Endocrine therapy (ET) is often used to reduce the risk of recurrence in hormone receptor-expressing disease. It is associated with worsening of climacteric symptoms can therefore have a negative impact on the quality of life (QoL) of those affected. Homeopathy is sometimes recommended for management of hot flushes (HF), and a new study aimed to test whether it is effective.
In this multi-centre, double-blind, placebo-controlled RCT, women were included suffering from histologically proven non-metastatic localized breast cancer, with Eastern Cooperative Oncology Group-Performance Status (ECOG-PS) ≤ 1, treated for at least 1 month with adjuvant ET, and complaining about moderate to severe HF. Patients scheduled for chemotherapy, or radiotherapy, or those with associated pathology known to induce HF were excluded. After a 2- to 4-week placebo administration, patients were randomly assigned to receiving the homeopathic medicine complex Actheane® (arm A) or placebo (arm P). Randomization was stratified by adjuvant ET (taxoxifen/aromatase inhibitor) and recruiting site. HF scores (HFS) were calculated as the mean of HF frequencies before randomization, at 4, and at 8 weeks post-randomization (pre-, 4w,- and 8w-) weighted by a 4-level intensity scale. The primary endpoint was the variation between pre- and 4week-HFS. Secondary endpoints included HFS variation between pre- and 8week-HFS. Compliance and tolerance were assessed 8 weeks after randomization, and QoL and satisfaction were assessed at 4- and 8-week post-randomization.
In total, 138 patients were randomized (A, 65; P, 73). Median 4week-HFS absolute variation (A, - 2.9; P, - 2.5 points, p = 0.756) and relative decrease (A, - 17%; P, - 15%, p = 0.629) were not statistically different between the two arms. However, 4week-HFS decreased for 46 (75%) in A vs 48 (68%) patients in P arm. 4week-QoL was stable or improved for respectively 43 (72%) vs 51 (74%) patients (p = 0.470).
The authors concluded that the efficacy endpoint was not reached, and BRN-01 administration was not demonstrated as an efficient treatment to alleviate HF symptoms due to adjuvant ET in breast cancer patients. However, the study drug administration led to decreased HFS with a positive impact on QoL. Without any recommended treatment to treat or alleviate the HF-related disabling symptoms, Actheane® could be a promising option, providing an interesting support for better adherence to ET, thereby reducing the risk of recurrence with a good tolerance profile.

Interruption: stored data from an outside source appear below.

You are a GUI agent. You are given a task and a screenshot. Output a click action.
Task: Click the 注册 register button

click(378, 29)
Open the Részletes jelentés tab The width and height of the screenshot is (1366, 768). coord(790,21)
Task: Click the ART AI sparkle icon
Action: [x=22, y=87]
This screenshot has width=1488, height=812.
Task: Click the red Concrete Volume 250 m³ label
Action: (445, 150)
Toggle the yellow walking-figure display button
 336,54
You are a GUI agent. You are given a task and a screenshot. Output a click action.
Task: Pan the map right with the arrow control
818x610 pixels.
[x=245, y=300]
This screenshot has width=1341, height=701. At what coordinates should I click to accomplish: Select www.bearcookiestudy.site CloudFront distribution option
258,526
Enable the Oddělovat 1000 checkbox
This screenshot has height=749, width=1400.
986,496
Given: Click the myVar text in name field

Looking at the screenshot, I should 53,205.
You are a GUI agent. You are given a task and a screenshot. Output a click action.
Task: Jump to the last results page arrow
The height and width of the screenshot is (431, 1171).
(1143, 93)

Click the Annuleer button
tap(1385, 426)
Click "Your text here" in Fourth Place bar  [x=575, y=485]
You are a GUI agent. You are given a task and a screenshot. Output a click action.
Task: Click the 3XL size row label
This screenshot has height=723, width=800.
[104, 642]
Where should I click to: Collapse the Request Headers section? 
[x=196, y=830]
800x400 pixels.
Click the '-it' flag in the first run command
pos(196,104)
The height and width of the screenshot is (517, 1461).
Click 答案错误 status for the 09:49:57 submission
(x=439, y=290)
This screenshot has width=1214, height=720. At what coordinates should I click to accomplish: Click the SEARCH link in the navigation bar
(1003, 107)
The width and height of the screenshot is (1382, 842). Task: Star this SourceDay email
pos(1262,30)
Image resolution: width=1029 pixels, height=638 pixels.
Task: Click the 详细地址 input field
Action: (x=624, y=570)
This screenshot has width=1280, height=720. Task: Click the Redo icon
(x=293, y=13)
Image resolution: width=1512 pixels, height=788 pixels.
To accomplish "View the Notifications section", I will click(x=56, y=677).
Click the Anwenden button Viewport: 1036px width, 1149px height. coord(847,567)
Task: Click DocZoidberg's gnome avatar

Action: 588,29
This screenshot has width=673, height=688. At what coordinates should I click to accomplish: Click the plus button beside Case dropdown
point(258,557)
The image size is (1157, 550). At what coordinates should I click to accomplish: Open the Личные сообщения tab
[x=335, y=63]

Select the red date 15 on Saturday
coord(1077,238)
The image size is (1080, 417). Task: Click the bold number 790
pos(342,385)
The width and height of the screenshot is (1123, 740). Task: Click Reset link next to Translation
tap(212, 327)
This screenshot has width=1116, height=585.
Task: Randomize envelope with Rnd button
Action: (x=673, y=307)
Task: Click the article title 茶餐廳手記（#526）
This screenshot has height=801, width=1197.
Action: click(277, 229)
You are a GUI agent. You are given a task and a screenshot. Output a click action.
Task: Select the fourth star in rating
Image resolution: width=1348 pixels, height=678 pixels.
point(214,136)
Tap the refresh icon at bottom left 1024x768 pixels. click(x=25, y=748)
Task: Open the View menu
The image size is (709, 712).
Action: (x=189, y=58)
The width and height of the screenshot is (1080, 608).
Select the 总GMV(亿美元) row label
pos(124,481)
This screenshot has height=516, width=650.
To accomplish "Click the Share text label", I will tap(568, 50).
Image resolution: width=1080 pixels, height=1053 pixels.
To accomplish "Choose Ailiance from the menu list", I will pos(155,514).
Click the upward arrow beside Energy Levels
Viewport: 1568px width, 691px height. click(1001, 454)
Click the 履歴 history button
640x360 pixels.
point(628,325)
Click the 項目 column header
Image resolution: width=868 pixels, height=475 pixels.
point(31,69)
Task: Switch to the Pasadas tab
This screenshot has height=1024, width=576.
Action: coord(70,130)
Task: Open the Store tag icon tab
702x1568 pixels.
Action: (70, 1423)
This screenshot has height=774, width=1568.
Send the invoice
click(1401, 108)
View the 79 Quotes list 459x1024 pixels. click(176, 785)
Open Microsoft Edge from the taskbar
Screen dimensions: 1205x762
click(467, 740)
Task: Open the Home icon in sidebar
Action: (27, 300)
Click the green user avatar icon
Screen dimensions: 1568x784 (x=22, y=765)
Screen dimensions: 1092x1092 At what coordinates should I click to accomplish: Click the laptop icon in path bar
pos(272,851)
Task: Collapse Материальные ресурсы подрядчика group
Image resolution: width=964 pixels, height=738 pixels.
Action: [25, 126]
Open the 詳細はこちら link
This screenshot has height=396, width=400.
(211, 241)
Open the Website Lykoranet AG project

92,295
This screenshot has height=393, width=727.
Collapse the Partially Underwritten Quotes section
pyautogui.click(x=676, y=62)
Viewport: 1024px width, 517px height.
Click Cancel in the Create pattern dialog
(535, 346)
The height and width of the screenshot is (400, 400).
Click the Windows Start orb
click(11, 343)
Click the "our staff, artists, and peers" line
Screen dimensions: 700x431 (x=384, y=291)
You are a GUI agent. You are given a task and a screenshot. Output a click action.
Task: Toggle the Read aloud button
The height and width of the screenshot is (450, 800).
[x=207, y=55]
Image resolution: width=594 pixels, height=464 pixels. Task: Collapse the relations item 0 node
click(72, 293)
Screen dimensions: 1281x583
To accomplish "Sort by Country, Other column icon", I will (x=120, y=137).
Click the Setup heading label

At the start of their abstract, the authors state that homeopathy might allow a better management of hot flushes (HF). Frankly, I fail to see the evidence for this statement. The only study I know of (by a known advocate of homeopathy) showed no effect of homeopathy.
Acthéane is a mixture marketed by Boiron of 5 ingredients:
– Actaea racemosa 4 CH : 0,5 mg
– Arnica montana 4 CH : 0,5 mg
– Glonoinum 4 CH : 0,5 mg
– Lachesis mutus 5 CH : 0,5 mg
– Sanguinaria canadensis 4 CH : 0,5 mg
I am not aware of evidence that this remedy might work.
If there is no plausible rationale for conducting a study, does that not mean it is ethically questionable to do it?
Apart from that, the study seems well-designed. It is not very well presented, but the paper is clear enough. Its results are as one would expect from a rigorous trial of homeopathy. The fact that the authors try to squeeze out some positive messages from this squarely negative study is, of course, pathetic. To mention in the abstract that 4week-HFS decreased for 46 (75%) in A vs 48 (68%) patients (not the primary outcome measure) in P arm is little more than an embarrassing tribute to the sponsor, in my view.
Boiron Canada state on their website that Acteane® is a homeopathic medicine used for the relief of perimenopause and menopause symptoms such as hot flashes, night sweats, sleep disorders, headache, irritability and mood swings.
• Can be associated with other treatments used during perimenopause
• Chewable tablets
• Does not require water
WILL THEY NOW ADD ‘EFFECT-FREE’ TO THEIR LIST?